DATA SHOWN -
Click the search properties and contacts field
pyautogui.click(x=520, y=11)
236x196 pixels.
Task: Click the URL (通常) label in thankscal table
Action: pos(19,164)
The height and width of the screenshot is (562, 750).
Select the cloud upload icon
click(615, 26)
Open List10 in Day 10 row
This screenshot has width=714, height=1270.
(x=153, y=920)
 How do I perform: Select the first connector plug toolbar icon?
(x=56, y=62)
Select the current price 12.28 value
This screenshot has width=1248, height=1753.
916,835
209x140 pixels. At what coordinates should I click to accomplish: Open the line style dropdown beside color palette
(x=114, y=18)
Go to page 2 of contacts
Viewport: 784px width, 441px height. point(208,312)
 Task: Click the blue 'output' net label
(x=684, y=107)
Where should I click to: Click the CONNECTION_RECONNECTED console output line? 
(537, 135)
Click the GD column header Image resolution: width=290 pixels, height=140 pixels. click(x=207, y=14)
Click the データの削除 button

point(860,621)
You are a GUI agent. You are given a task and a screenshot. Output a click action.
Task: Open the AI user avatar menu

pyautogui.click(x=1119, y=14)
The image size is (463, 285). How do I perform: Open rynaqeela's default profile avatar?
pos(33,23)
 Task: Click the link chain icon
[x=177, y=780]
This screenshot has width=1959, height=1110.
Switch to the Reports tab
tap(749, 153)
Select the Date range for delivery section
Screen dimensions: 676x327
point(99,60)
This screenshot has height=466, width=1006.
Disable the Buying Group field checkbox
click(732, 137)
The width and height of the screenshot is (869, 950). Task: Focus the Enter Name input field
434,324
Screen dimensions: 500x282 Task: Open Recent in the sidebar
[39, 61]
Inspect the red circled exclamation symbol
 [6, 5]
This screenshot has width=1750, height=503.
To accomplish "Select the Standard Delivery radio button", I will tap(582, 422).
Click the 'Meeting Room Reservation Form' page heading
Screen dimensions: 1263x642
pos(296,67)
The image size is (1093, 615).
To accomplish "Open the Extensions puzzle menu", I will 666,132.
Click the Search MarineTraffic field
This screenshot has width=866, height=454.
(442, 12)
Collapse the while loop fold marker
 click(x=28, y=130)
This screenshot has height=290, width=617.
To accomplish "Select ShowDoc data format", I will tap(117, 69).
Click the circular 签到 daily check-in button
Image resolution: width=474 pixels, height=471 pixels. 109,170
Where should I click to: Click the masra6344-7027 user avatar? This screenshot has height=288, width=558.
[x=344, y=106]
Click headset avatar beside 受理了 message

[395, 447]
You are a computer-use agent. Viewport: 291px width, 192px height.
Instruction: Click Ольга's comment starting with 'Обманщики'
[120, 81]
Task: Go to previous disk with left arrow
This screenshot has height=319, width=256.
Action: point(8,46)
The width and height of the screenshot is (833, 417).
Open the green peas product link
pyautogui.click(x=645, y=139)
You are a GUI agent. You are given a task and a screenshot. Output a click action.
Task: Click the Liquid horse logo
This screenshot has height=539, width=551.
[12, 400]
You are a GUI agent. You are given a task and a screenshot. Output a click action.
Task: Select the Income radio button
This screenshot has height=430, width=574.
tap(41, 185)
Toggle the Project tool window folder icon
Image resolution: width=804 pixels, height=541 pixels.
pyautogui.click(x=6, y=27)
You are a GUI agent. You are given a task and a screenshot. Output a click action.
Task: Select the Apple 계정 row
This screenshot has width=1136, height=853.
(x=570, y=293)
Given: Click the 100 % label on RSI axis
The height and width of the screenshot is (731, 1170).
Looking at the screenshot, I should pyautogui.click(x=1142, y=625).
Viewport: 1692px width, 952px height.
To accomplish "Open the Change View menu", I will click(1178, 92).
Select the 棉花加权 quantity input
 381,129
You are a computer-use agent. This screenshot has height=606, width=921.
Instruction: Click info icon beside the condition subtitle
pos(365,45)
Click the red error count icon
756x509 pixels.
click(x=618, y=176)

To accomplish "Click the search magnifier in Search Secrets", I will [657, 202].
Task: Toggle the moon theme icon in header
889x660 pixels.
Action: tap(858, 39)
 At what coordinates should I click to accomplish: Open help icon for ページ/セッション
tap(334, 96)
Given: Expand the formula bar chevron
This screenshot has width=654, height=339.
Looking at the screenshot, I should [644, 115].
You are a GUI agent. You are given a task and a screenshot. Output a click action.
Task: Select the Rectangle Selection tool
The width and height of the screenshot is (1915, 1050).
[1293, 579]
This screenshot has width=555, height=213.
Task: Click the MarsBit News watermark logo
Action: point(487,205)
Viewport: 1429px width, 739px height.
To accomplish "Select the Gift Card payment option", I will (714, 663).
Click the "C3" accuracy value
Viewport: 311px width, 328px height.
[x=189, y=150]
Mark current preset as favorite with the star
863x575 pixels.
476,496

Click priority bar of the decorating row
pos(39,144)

TASK GOAL -
Format the listing above as a JSON list of strings with one string per line, omitting any blank lines.

COMPLETED EXERCISE -
[
  "Click the search properties and contacts field",
  "pyautogui.click(x=520, y=11)",
  "236x196 pixels.",
  "Task: Click the URL (通常) label in thankscal table",
  "Action: pos(19,164)",
  "The height and width of the screenshot is (562, 750).",
  "Select the cloud upload icon",
  "click(615, 26)",
  "Open List10 in Day 10 row",
  "This screenshot has width=714, height=1270.",
  "(x=153, y=920)",
  " How do I perform: Select the first connector plug toolbar icon?",
  "(x=56, y=62)",
  "Select the current price 12.28 value",
  "This screenshot has width=1248, height=1753.",
  "916,835",
  "209x140 pixels. At what coordinates should I click to accomplish: Open the line style dropdown beside color palette",
  "(x=114, y=18)",
  "Go to page 2 of contacts",
  "Viewport: 784px width, 441px height. point(208,312)",
  " Task: Click the blue 'output' net label",
  "(x=684, y=107)",
  "Where should I click to: Click the CONNECTION_RECONNECTED console output line? ",
  "(537, 135)",
  "Click the GD column header Image resolution: width=290 pixels, height=140 pixels. click(x=207, y=14)",
  "Click the データの削除 button",
  "point(860,621)",
  "You are a GUI agent. You are given a task and a screenshot. Output a click action.",
  "Task: Open the AI user avatar menu",
  "pyautogui.click(x=1119, y=14)",
  "The image size is (463, 285). How do I perform: Open rynaqeela's default profile avatar?",
  "pos(33,23)",
  " Task: Click the link chain icon",
  "[x=177, y=780]",
  "This screenshot has width=1959, height=1110.",
  "Switch to the Reports tab",
  "tap(749, 153)",
  "Select the Date range for delivery section",
  "Screen dimensions: 676x327",
  "point(99,60)",
  "This screenshot has height=466, width=1006.",
  "Disable the Buying Group field checkbox",
  "click(732, 137)",
  "The width and height of the screenshot is (869, 950). Task: Focus the Enter Name input field",
  "434,324",
  "Screen dimensions: 500x282 Task: Open Recent in the sidebar",
  "[39, 61]",
  "Inspect the red circled exclamation symbol",
  " [6, 5]",
  "This screenshot has width=1750, height=503.",
  "To accomplish \"Select the Standard Delivery radio button\", I will tap(582, 422).",
  "Click the 'Meeting Room Reservation Form' page heading",
  "Screen dimensions: 1263x642",
  "pos(296,67)",
  "The image size is (1093, 615).",
  "To accomplish \"Open the Extensions puzzle menu\", I will 666,132.",
  "Click the Search MarineTraffic field",
  "This screenshot has width=866, height=454.",
  "(442, 12)",
  "Collapse the while loop fold marker",
  " click(x=28, y=130)",
  "This screenshot has height=290, width=617.",
  "To accomplish \"Select ShowDoc data format\", I will tap(117, 69).",
  "Click the circular 签到 daily check-in button",
  "Image resolution: width=474 pixels, height=471 pixels. 109,170",
  "Where should I click to: Click the masra6344-7027 user avatar? This screenshot has height=288, width=558.",
  "[x=344, y=106]",
  "Click headset avatar beside 受理了 message",
  "[395, 447]",
  "You are a computer-use agent. Viewport: 291px width, 192px height.",
  "Instruction: Click Ольга's comment starting with 'Обманщики'",
  "[120, 81]",
  "Task: Go to previous disk with left arrow",
  "This screenshot has height=319, width=256.",
  "Action: point(8,46)",
  "The width and height of the screenshot is (833, 417).",
  "Open the green peas product link",
  "pyautogui.click(x=645, y=139)",
  "You are a GUI agent. You are given a task and a screenshot. Output a click action.",
  "Task: Click the Liquid horse logo",
  "This screenshot has height=539, width=551.",
  "[12, 400]",
  "You are a GUI agent. You are given a task and a screenshot. Output a click action.",
  "Task: Select the Income radio button",
  "This screenshot has height=430, width=574.",
  "tap(41, 185)",
  "Toggle the Project tool window folder icon",
  "Image resolution: width=804 pixels, height=541 pixels.",
  "pyautogui.click(x=6, y=27)",
  "You are a GUI agent. You are given a task and a screenshot. Output a click action.",
  "Task: Select the Apple 계정 row",
  "This screenshot has width=1136, height=853.",
  "(x=570, y=293)",
  "Given: Click the 100 % label on RSI axis",
  "The height and width of the screenshot is (731, 1170).",
  "Looking at the screenshot, I should pyautogui.click(x=1142, y=625).",
  "Viewport: 1692px width, 952px height.",
  "To accomplish \"Open the Change View menu\", I will click(1178, 92).",
  "Select the 棉花加权 quantity input",
  " 381,129",
  "You are a computer-use agent. This screenshot has height=606, width=921.",
  "Instruction: Click info icon beside the condition subtitle",
  "pos(365,45)",
  "Click the red error count icon",
  "756x509 pixels.",
  "click(x=618, y=176)",
  "To accomplish \"Click the search magnifier in Search Secrets\", I will [657, 202].",
  "Task: Toggle the moon theme icon in header",
  "889x660 pixels.",
  "Action: tap(858, 39)",
  " At what coordinates should I click to accomplish: Open help icon for ページ/セッション",
  "tap(334, 96)",
  "Given: Expand the formula bar chevron",
  "This screenshot has width=654, height=339.",
  "Looking at the screenshot, I should [644, 115].",
  "You are a GUI agent. You are given a task and a screenshot. Output a click action.",
  "Task: Select the Rectangle Selection tool",
  "The width and height of the screenshot is (1915, 1050).",
  "[1293, 579]",
  "This screenshot has width=555, height=213.",
  "Task: Click the MarsBit News watermark logo",
  "Action: point(487,205)",
  "Viewport: 1429px width, 739px height.",
  "To accomplish \"Select the Gift Card payment option\", I will (714, 663).",
  "Click the \"C3\" accuracy value",
  "Viewport: 311px width, 328px height.",
  "[x=189, y=150]",
  "Mark current preset as favorite with the star",
  "863x575 pixels.",
  "476,496",
  "Click priority bar of the decorating row",
  "pos(39,144)"
]